OGH 7Ob17/15y

OGH7Ob17/15y18.2.2015

Der Oberste Gerichtshof hat durch die Hofrätin Dr.

 Kalivoda als Vorsitzende und durch die Hofräte Dr. Höllwerth, Mag. Dr. Wurdinger, Mag. Malesich und Dr. Singer als weitere Richter in der Rechtssache der gefährdeten Partei I***** R*****, vertreten durch Mag. Silvia Fahrenberger, Rechtsanwältin in Scheibbs, gegen den Gegner der gefährdeten Partei A***** P*****, vertreten durch Mag. Hannes Huber, Rechtsanwalt in Melk, wegen einstweiliger Verfügung gemäß §§ 382b und 382e EO, über den Revisionsrekurs des Gegners der gefährdeten Partei gegen den Beschluss des Landesgerichts St. Pölten als Rekursgericht vom 26. November 2014, GZ 23 R 496/14k‑24, den

Beschluss

gefasst:

European Case Law Identifier: ECLI:AT:OGH0002:2015:0070OB00017.15Y.0218.000

 

Spruch:

Das als außerordentlicher Revisionsrekurs zu behandelnde Rechtsmittel wird gemäß § 402 Abs 4, § 78 EO iVm § 526 Abs 2 Satz 1 ZPO mangels der Voraussetzungen des § 528 Abs 1 ZPO zurückgewiesen.

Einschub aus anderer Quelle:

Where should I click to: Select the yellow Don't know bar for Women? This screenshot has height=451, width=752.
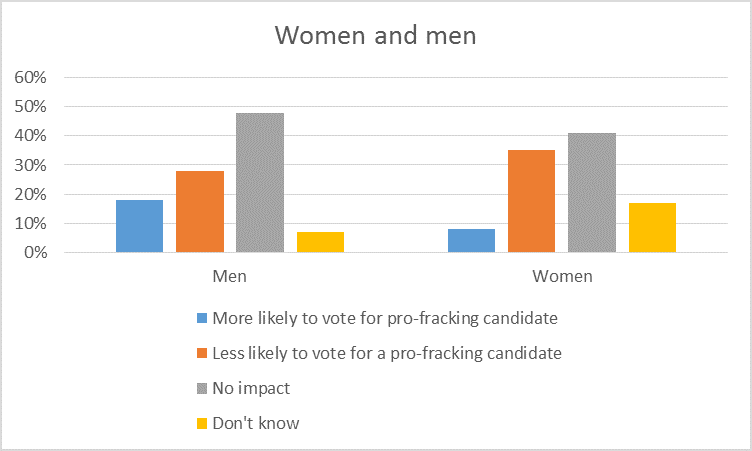click(x=652, y=228)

Der Gegner der gefährdeten Partei hat der gefährdeten Partei die mit 225,07 EUR (darin enthalten 37,51 EUR an USt) bestimmten Kosten des Revisionsrekursverfahrens binnen 14 Tagen zu ersetzen.

 

Begründung:

Das Erstgericht erließ antragsgemäß die gemäß § 382b und § 382e EO beantragte einstweilige Verfügung.

Das Rekursgericht gab dem dagegen erhobenen Rekurs des Antragsgegners nicht Folge und sprach aus, dass der ordentliche Revisionsrekurs nicht zulässig sei.

Dagegen erhob der Antragsgegner eine „Zulassungsbeschwerde“, die er mit einem ordentlichen Revisionsrekurs verband.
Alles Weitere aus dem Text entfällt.